I have a simple systemd service unit to start up my Node.JS web server, and for some reason, the Restart=on-failure is not working and restarting the process.

Here is my service unit file (with proprietary names removed):

[Unit]
Description=Node.JS web server
After=network.target

[Service]
User=villa
Environment=NODE_PATH=.
WorkingDirectory=/path/to/server/code
PermissionsStartOnly=true
ExecStart=/usr/local/bin/node server.js
ExecStop=/bin/killall node
Restart=on-failure
RestartSec=1

[Install]
WantedBy=multi-user.target

Next, I do a daemon-reload, then restart the process, and kill it with a SIGKILL like so:

[root@localhost ~]# ps -ef | grep node
villa    24783     1 17 10:54 ?        00:00:00 /usr/local/bin/node server.js
root     25172 26051  0 10:54 pts/1    00:00:00 grep --color=auto node
[root@localhost ~]# kill -9 24783
[root@localhost ~]# sleep 2
[root@localhost ~]# ps -ef | grep node
root     29462 26051  0 10:55 pts/1    00:00:00 grep --color=auto node

As you can see, even after waiting for longer than the RestartSec setting, the process doesn't start back up.
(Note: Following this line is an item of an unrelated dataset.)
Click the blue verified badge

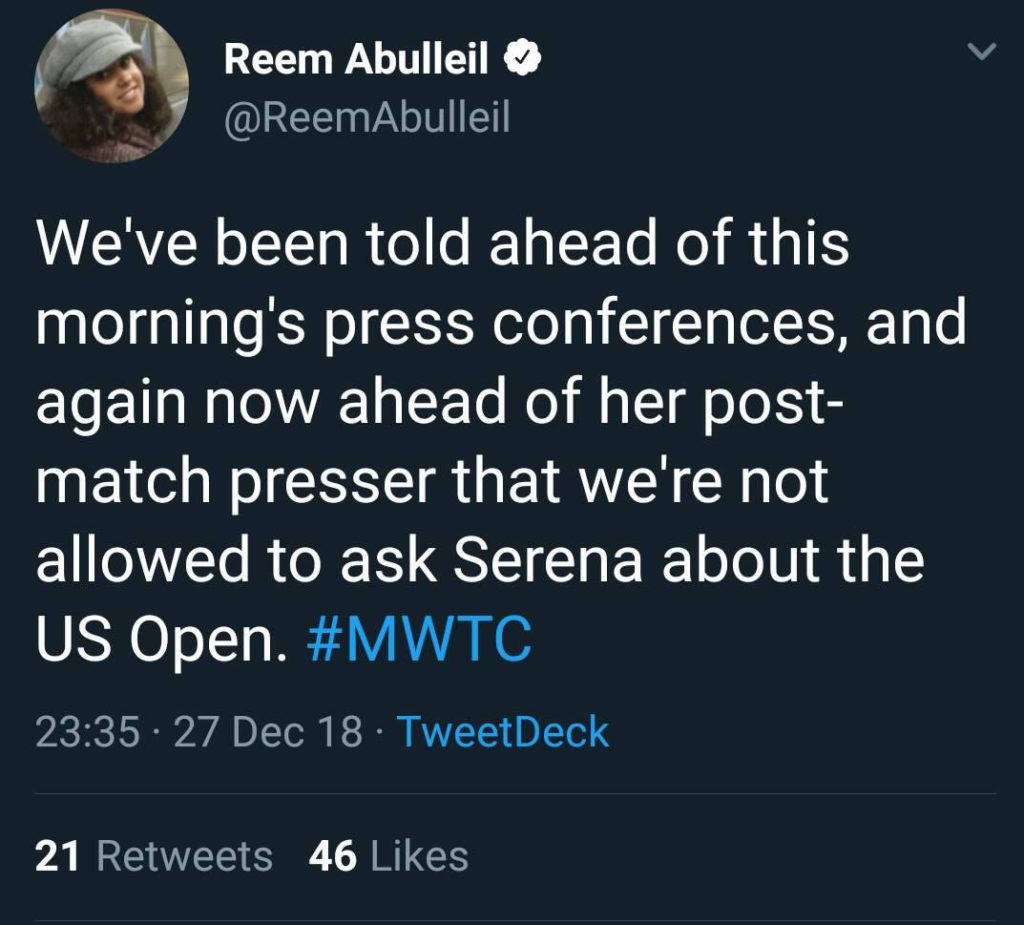522,61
This is what is there in the status after killing the process like above:

[root@localhost ~]# systemctl -l status webserver.service
● webserver.service - Node.JS web server
   Loaded: loaded (/etc/systemd/system/webserver.service; enabled; vendor preset: disabled)
   Active: failed (Result: exit-code) since Wed 2017-05-03 10:54:53 EDT; 7min ago
  Process: 27843 ExecStop=/bin/killall node (code=exited, status=1/FAILURE)
  Process: 24783 ExecStart=/usr/local/bin/node server.js (code=killed, signal=KILL)
 Main PID: 24783 (code=killed, signal=KILL)

May 03 10:54:31 localhost.localdomain node[24783]: <...web server's standard output, nothing abnormal at all...>
May 03 10:54:53 localhost.localdomain systemd[1]: webserver.service: main process exited, code=killed, status=9/KILL
May 03 10:54:53 localhost.localdomain systemd[1]: webserver.service: control process exited, code=exited status=1
May 03 10:54:53 localhost.localdomain systemd[1]: Unit webserver.service entered failed state.
May 03 10:54:53 localhost.localdomain systemd[1]: webserver.service failed.
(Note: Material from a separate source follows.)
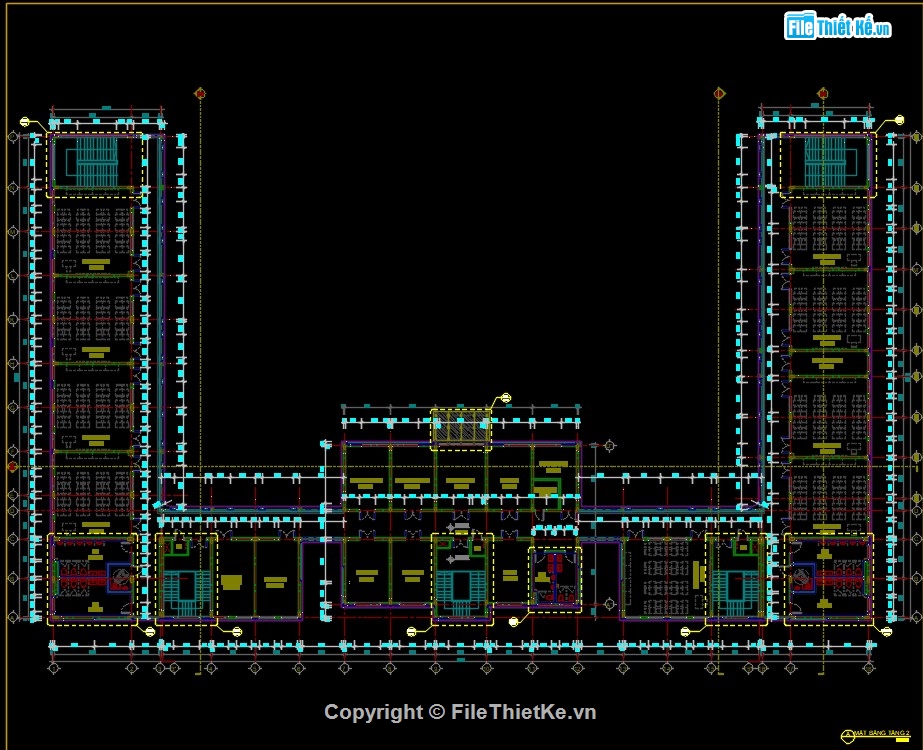Click the green rectangle in upper central block
This screenshot has width=923, height=750.
[545, 487]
The odd thing is, if I use this exact same service unit file but with the command /usr/bin/sleep 1000 instead of node server.js, the sleep process is restarted correctly and immediately after my kill -9. So there must be something odd going on with Node.JS.

Any ideas as to why my Node process isn't starting back up?

Best Answer

Turns out that my systemd service unit file was correct all along (minus the removal of the ExecStop= line that Mark posted, which made my file more correct). My issue was that my service unit file was located in /usr/lib/systemd/system, and unfortunately, another developer placed the same file--minus the Restart= line--in /etc/systemd/system, without telling me.
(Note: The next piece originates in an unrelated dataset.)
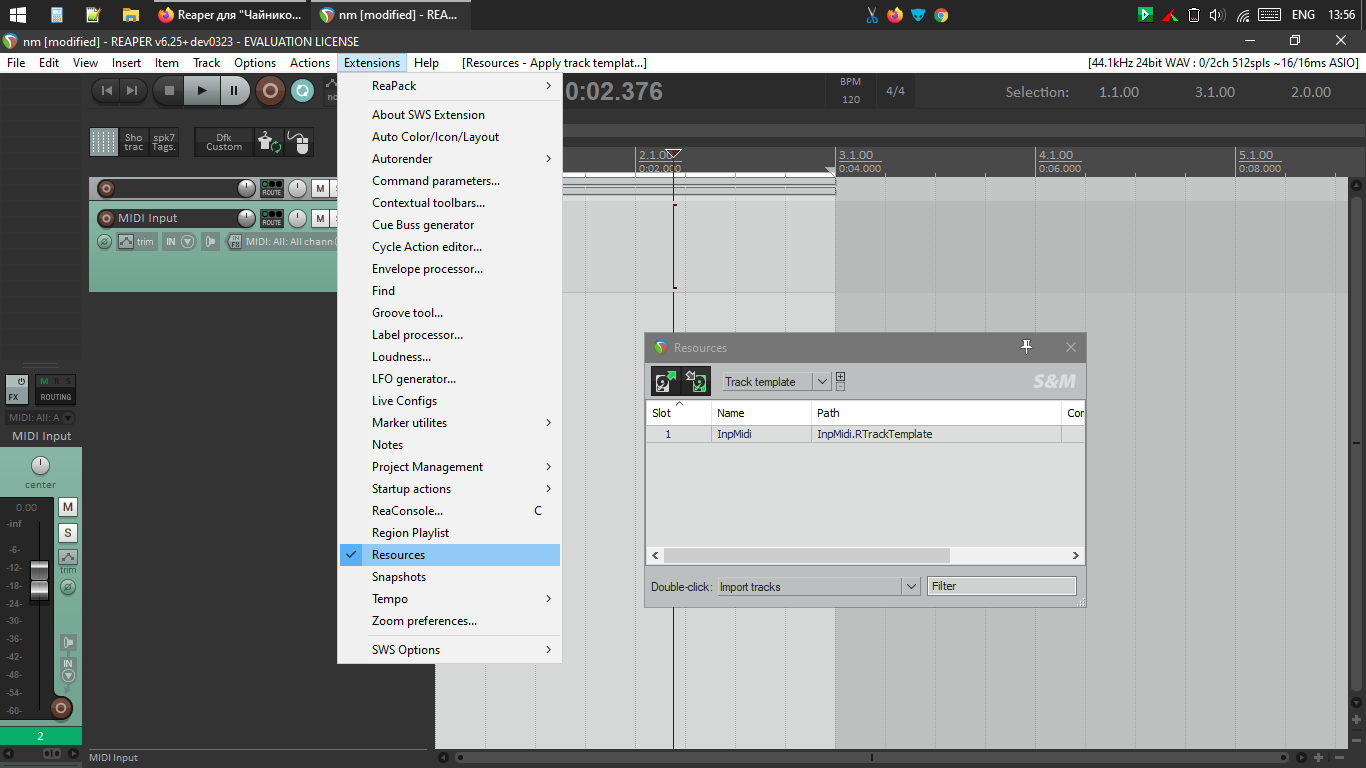Mute the MIDI Input mixer channel

pyautogui.click(x=67, y=507)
According to systemd.unit(5) (man systemd.unit):

Unit files are loaded from a set of paths determined during compilation, described in the two tables below. Unit files found in directories listed earlier override files with the same name in directories lower in the list.

   Table 1.  Load path when running in system mode (--system).
   ┌────────────────────────┬─────────────────────────────┐
   │Path                    │ Description                 │
   ├────────────────────────┼─────────────────────────────┤
   │/etc/systemd/system     │ Local configuration         │
   ├────────────────────────┼─────────────────────────────┤
   │/run/systemd/system     │ Runtime units               │
   ├────────────────────────┼─────────────────────────────┤
   │/usr/lib/systemd/system │ Units of installed packages │
   └────────────────────────┴─────────────────────────────┘

So, in short, systemd was seeing the file in /etc/systemd/system that didn't have the Restart= line in it before it was seeing my updated file in /usr/lib/systemd/system which did have the Restart= line. I just had to remove the outdated file, and my problem was solved.